A potential problem with actively doing nothing is that it will look like you are doing nothing, and not adding any value. Many of the teams I was a Scrum Master of joked that I don’t do anything. They noticed the team worked better when I was there, but they often couldn’t see why. Indeed, it seemed like I was… actively doing nothing.

Go out and become a better Scrum Master by actively doing nothing.

The Scrum Master as a Technical Coach

(this article is the first in a series of posts. Some of these might be published in the upcoming book “97 Things every Scrum practitioner should know” in the O’Reilly series, which will be edited by Gunther Verheyen)

The Scrum Master as a Technical Coach

The best Scrum Masters that I’ve encountered spend part of their time as a technical coach for their team. Unfortunately, it seems that most Scrum Masters do not do this. To me, this seems like a lost opportunity since spending effort on technical coaching for your team can help them enormously, and it will help you with your other Scrum Master responsibilities.

It often comes as a surprise when I suggest that a Scrum Master could (or even should) do technical coaching. It shouldn’t! Technical coaching isn’t explicit in the Scrum Guide [1] as it is written to be applicable to both technical and non-technical work. Therefore, technical coaching is only mentioned as “Helping the Development Team to create high-value products.’’ That is unfortunate. However, some other great Scrum resources do refer to technical coaching explicitly, such as Michael James’ Scrum Master Checklist [2]. In the checklist, one of the four focus areas of a Scrum Master is “How are our engineering practices doing?”

Scrum Masters can (should) do technical coaching and that shouldn’t come as a surprise.

Why should a Scrum Master doing technical coaching?

Regular technical coaching has three important benefits:

  • It improves the team’s development practices.
  • It lets you experience the real problems that the team faces. This helps you in deciding where to focus the team, the Product Owner and organizational improvement work.
  • It keeps your technical skills up-to-date.

What kind of activities can a Scrum Master do?

Some examples from my own work as a Scrum Master are:

  • The most common activity: pair up with team members.
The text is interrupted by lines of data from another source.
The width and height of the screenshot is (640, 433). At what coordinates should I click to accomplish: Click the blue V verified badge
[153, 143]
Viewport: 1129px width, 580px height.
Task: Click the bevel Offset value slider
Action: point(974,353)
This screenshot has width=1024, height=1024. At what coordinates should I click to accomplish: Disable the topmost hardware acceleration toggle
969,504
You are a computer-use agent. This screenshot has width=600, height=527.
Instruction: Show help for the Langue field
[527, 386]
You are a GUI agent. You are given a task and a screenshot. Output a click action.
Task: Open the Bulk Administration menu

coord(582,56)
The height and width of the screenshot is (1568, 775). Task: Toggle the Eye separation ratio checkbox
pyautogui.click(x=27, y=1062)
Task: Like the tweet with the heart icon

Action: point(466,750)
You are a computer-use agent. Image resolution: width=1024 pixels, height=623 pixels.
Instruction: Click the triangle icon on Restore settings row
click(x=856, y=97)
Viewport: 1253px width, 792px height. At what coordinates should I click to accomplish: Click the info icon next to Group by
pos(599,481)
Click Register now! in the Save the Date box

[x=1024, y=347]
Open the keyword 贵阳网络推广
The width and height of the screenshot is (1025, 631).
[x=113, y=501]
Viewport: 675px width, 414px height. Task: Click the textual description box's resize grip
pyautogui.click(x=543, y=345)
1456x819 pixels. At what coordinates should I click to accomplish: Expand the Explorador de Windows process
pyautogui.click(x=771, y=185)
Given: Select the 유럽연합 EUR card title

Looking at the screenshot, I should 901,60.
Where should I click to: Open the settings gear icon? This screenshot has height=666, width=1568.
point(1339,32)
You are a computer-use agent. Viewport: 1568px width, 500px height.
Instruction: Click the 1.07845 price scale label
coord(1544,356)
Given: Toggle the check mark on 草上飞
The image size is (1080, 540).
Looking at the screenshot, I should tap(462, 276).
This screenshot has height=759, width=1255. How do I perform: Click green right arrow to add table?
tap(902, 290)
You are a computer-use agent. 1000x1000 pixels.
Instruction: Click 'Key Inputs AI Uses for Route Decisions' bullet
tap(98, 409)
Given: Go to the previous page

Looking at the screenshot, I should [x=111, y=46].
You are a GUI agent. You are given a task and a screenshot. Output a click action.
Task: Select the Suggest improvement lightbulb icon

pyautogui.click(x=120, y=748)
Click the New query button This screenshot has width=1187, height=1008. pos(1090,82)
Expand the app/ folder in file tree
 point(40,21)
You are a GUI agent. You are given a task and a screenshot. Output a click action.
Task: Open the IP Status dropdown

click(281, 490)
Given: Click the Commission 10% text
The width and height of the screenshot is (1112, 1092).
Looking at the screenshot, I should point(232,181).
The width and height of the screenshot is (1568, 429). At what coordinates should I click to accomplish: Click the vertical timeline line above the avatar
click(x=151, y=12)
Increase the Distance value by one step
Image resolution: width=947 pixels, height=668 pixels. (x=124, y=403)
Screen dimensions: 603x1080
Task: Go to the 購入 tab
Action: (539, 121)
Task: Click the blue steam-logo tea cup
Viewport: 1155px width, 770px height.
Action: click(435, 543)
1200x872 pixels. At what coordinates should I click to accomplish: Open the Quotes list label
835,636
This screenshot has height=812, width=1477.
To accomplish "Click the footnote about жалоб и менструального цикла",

Just announce during the daily that today you would like be pairing.
  • Setup your computer so that you can build and run tests.
  • Refactor some tests and code and have a sharing session with your team.
  • Create some unit or acceptance tests.
  • Organize a learning session about technical agile development practices. Use your team’s code as examples.

What to avoid?

The biggest risk is to become too involved in design decisions, and the team starts depending on your contributions. You can avoid this by:

  • Never plan your development time in the Sprint.
  • Never pick up a task from the Sprint Backlog.
  • Avoid making decisions. When asked for your opinion, provide many alternatives and keep reminding the team that “it is your decision.”

How to start?

It shouldn’t be hard to add technical coaching to your work as a Scrum Master when you have development experience. It just requires you to prioritize and plan for it. One option is to plan one or two days a week to focus on this. As the context switching might make it hard, alternatively, you can dedicate a Sprint on technical coaching and try to limit other Scrum Master activities.

If you do not have development experience it will require more effort. It is possible to learn the basics of development and the purpose of agile development practices while being a Scrum Master of a team. You can ask your team for help. Tell them, “I want to improve my development skills, could you help me with that?” Work out a plan together and dedicate time for learning. Spend a lot of time pairing, but avoid asking too many questions as it will slow down your pair and he/she will become annoyed.

Good luck with the technical coaching as Scrum Masters and I hope you will find it as rewarding as me.